------ EXCERPT ------

MATERIALS AND METHODS

We selected altogether 38 study sites in southern Finland between 61°53′ and 62°51′N and 22°53′ and 25°26′E. Each site belongs to one of four management categories: (1) pristine (n = 10), (2) drained (n = 9), (3) previously drained and restored 3–7 years before the study (restored 5 years ago, n = 9), (4) previously drained and restored 9–12 years before the study (restored 10 years ago, n = 10). From here on, the management categories are referred to as pristine, drained, res 5 and res 10, respectively.

Study sites were selected based on examination of old and new aerial photographs combined with extensive field work to ensure that the drained and restored sites had originally represented the similar vegetation types as the pristine ones (weakly minerotrophic Sphagnum dominated pine fens, that is, mainly Oligotrophic ordinary low sedge (pine) fens sensu Eurola et al., 2015). In phytosociological terms, the sites belong to the order Caricetalia fuscae and mainly to the alliance Sphagno‐Caricion canescentis (Mucina et al., 2016). The drained and restored sites were drained for forestry during 1960s and 1970s with ditch interval of 30–50 m. It is likely that as a standard forest management procedure, all the drained and restored sites have been fertilized with mineral fertilizers containing phosphorus and potassium. Restoration measures included filling the ditches with peat excavated near the ditches and partial removal of the tree stands if drainage had markedly increased the growth of Pinus sylvestris and Betula pubescens. The ditches of the drained and, for convenience, also the infilled ditches of the restored sites are referred to as “ditches” from here on.

A grid of twenty 1‐m2 plots was established at each study site (Appendix S1, Fig. S1). At the drained and restored sites, the plots were placed in five parallel transects four meters apart running perpendicular to the ditch. The plots were placed at 0, 5, 10, and 15 meters from the ditch within each transect. At each pristine site, a similar grid of plots was laid. As there were no ditches at the pristine sites, the orientation of the transects was randomized making the pristine sites a good control for the within‐peatland variability and ensuring the robustness of our statistical testing. In an earlier study, we found that drainage had lowered the average water table level during the growing season by 65, 25, 15, or 10 cm, on average, at the distances 0, 5, 10, or 15 m from the ditch, respectively (Haapalehto et al., 2014). Five years after restoration, the average water table level did not differ from that of the pristine sites anymore, and the within‐site variability in the water table level had nearly disappeared (Haapalehto et al., 2014). For more details about the sites, their selection and the study set‐up see Appendix S1.

------ DATA UNDER STUDY ------

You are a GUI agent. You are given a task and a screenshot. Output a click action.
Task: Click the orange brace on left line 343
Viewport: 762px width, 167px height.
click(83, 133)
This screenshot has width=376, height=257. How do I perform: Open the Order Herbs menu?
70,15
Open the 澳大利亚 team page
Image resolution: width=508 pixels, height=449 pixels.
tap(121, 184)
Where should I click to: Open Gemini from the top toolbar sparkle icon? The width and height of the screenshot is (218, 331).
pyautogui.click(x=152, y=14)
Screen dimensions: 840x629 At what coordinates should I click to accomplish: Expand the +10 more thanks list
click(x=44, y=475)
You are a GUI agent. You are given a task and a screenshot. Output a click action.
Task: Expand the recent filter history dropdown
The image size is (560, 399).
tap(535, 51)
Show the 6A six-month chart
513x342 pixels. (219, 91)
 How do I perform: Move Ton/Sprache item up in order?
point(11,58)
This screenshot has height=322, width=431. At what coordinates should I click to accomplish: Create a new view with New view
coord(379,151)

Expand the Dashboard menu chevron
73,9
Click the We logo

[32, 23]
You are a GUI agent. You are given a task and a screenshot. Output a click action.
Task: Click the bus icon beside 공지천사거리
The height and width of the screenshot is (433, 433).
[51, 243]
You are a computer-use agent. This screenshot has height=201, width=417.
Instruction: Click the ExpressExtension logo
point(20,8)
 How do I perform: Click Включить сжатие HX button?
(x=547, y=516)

------
------ DATA UNDER STUDY ------

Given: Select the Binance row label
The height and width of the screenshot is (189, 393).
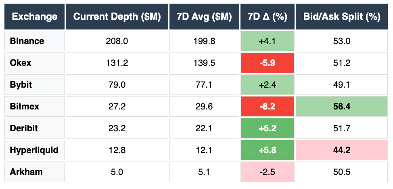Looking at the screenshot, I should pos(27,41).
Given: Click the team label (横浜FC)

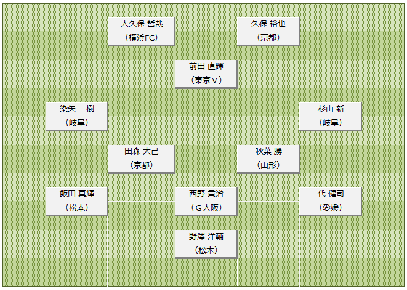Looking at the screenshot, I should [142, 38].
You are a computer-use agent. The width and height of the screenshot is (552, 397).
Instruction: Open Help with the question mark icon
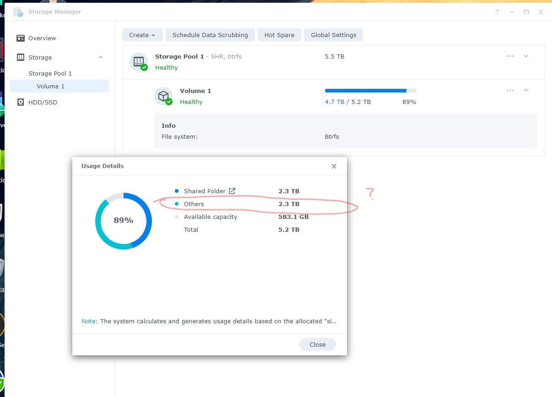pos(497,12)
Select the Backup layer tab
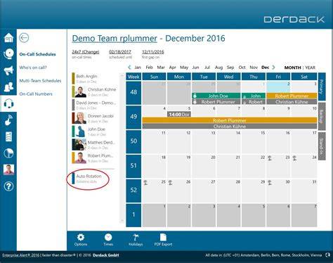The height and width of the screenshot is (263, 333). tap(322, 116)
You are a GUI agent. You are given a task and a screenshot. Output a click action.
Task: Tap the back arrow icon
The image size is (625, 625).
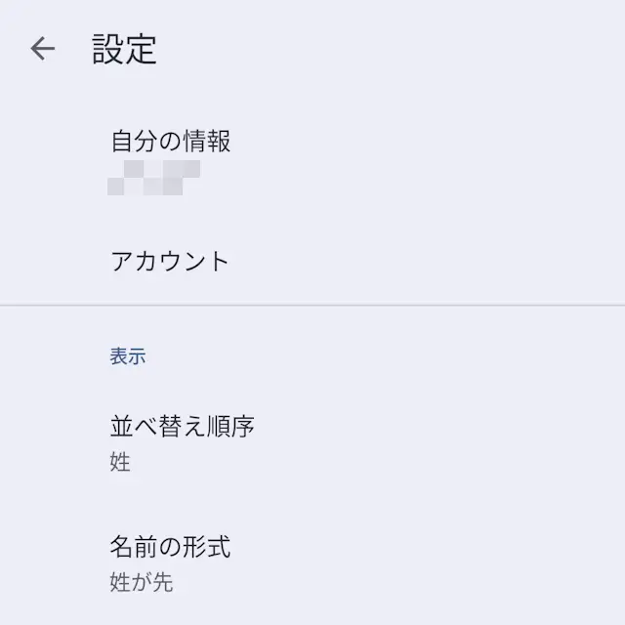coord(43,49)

------
------ DATA UNDER STUDY ------

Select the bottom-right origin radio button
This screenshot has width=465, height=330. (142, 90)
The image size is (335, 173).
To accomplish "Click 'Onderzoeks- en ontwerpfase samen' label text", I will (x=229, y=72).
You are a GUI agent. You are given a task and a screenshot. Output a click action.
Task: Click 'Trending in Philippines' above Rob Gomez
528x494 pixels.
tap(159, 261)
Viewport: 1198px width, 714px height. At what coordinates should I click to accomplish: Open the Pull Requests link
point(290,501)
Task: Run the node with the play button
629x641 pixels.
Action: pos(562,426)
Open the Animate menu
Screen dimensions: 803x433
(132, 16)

------

_REQUIRED ACTION_: Reproduce the stretch of the peatland methods excerpt from "We selected altogether" through "res 10, respectively.", word for word.

_ANSWER TO THE EXERCISE_:
We selected altogether 38 study sites in southern Finland between 61°53′ and 62°51′N and 22°53′ and 25°26′E. Each site belongs to one of four management categories: (1) pristine (n = 10), (2) drained (n = 9), (3) previously drained and restored 3–7 years before the study (restored 5 years ago, n = 9), (4) previously drained and restored 9–12 years before the study (restored 10 years ago, n = 10). From here on, the management categories are referred to as pristine, drained, res 5 and res 10, respectively.